The education minister in the Republic has rejected calls from unions to allow unvaccinated pregnant teachers to work from home.

Those in the early stages of pregnancy and certain cohorts with underlying health conditions are not currently eligible for a Covid-19 jab.

Minister Norma Foley has said such staff should still attend classrooms or, alternatively, avail of pregnancy-related leave, saying the stance is based on public health advice to her department.

The Republic of Ireland’s three leading teachers’ unions issued a strongly worded statement today, condemning the minister and the department for this stance, and calling for staff to be given the option to work from home.

Responding, Ms Foley said: “We have consulted with the Institute of Obstetrics and Gynaecologists, we have consulted with public health, we have consulted with occupational health.

“It is their expert advice that staff who are pregnant, are eligible to return to work and then at 14 weeks they can be vaccinated.”

She said there may be cases where teachers consult with their GPs and conclude that it is not appropriate for them to return to work.

She added: “If that is the case, there is a pregnancy related leave and that has always been the case, it remains in place.”

Asked why the option of working from home was not being made available, the Minister replied: “Well, again, I’m going straight to the recommendation.

“We asked for the data to be reviewed, the data was reviewed by experts and it is their recommendation.

“This is not a personal recommendation from me or indeed from the Department of Education.”

She added: “We’re following the advice.

“No issue has been flagged.”

Asked if the expert group had taken on a view on teachers working from home, she said: “This is the view that has been expressed as regards return to work.”

The minister insisted that any teacher who availed of pregnancy-related leave would not see their entitlement to sick leave affected.

“There’s 183 days available.

“It does not impact going forward on any individual sick leave should they need to draw down in the future,” she said.

“There is a misconception in terms of sick leave, it does not impact on an individual’s eligibility for sick leave going forward.”

The minister clarified that, under department rules, for the first 90 days of pregnancy-related leave, staff will receive full pay, but for the following 90 days they receive half pay.

The Teachers’ Union of Ireland (Tui), the Association of Secondary Teachers, Ireland (Asti) and the Irish National Teachers’ Organisation (Into) issued a joint statement on Wednesday, calling for staff to be allowed to work from home, and condemning the failure to put alternative work arrangements in place.

The statement said the “anxiety and fear” caused to pregnant women by the minister’s failure to act is “unconscionable”.

It said: “With increasing concern in respect of very high rates of community infection and growing unease about the transmissibility of the Delta variant being central to regular public health messages from Nphet, we are alarmed that this small cohort of the school workforce is being sent back to school settings prematurely, prior to getting the opportunity to achieve significant vaccine protection.”

The unions said they had been assured that all of their members would be offered vaccinations before the next school year begins.

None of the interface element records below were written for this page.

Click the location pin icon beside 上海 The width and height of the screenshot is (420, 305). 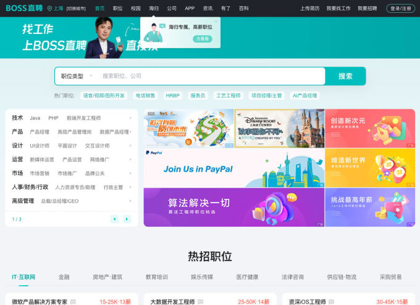click(49, 9)
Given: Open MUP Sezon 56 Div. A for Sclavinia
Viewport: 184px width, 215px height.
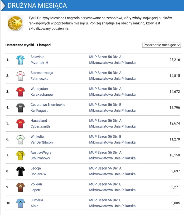Looking at the screenshot, I should [x=105, y=57].
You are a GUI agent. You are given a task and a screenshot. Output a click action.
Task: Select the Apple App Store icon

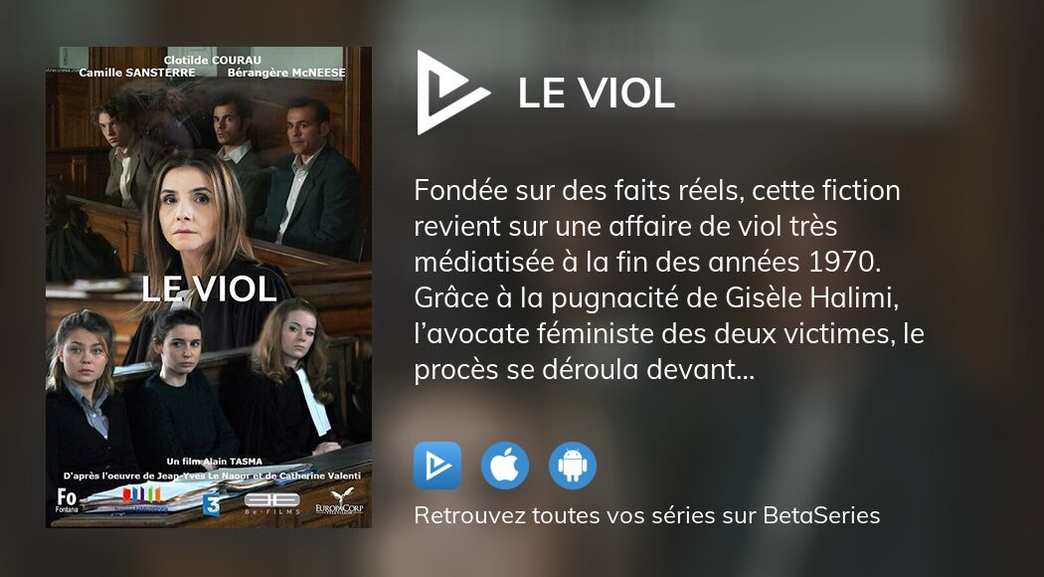(x=505, y=466)
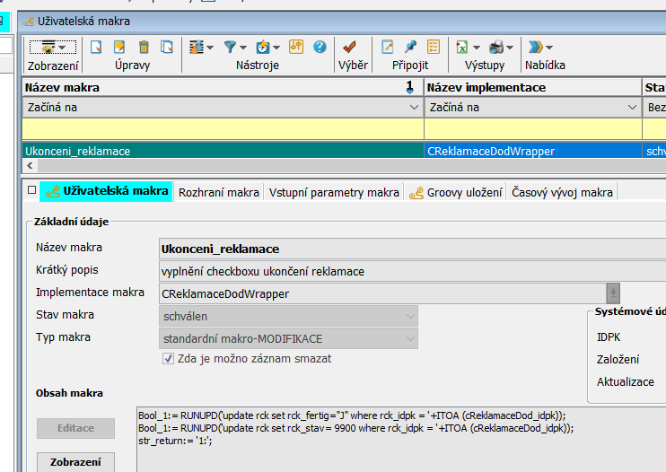Viewport: 666px width, 472px height.
Task: Open the filter funnel dropdown in Nástroje
Action: (x=235, y=47)
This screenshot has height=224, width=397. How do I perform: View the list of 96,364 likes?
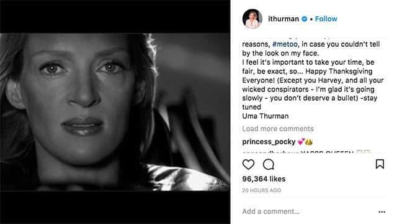click(264, 179)
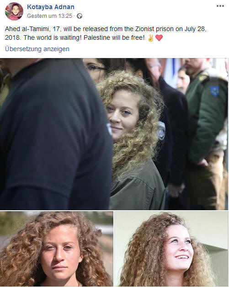The height and width of the screenshot is (287, 229).
Task: Click the globe public-audience icon
Action: coord(80,16)
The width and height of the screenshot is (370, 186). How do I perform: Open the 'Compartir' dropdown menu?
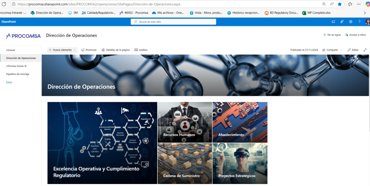pos(332,50)
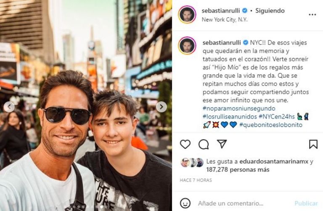The width and height of the screenshot is (323, 211).
Task: Open the caption's sebastianrulli profile avatar
Action: (x=187, y=45)
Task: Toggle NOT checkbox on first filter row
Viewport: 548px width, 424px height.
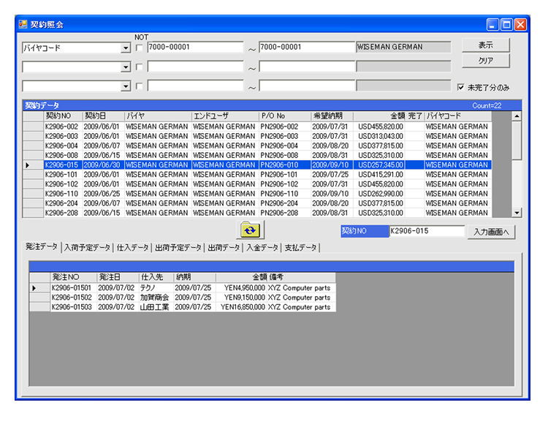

“While we acknowledge that the vast majority of our members have received vaccines in advance of schools reopening, we find it incredible that Government expects vulnerable members in the early stages of their pregnancy to return to school buildings without vaccine protection,” the statement said.

“We condemn the failure of the Minister for Education and the Department of Education to provide alternative time-bound working arrangements for teachers who have been ineligible to receive vaccines.

“To cause a group of pregnant workers to endure weeks of anxiety and fear is unconscionable.

“We reiterate today our call for swift action to be taken to permit these workers to work from home and support pupils remotely, until such time as they achieve significant vaccine protection.”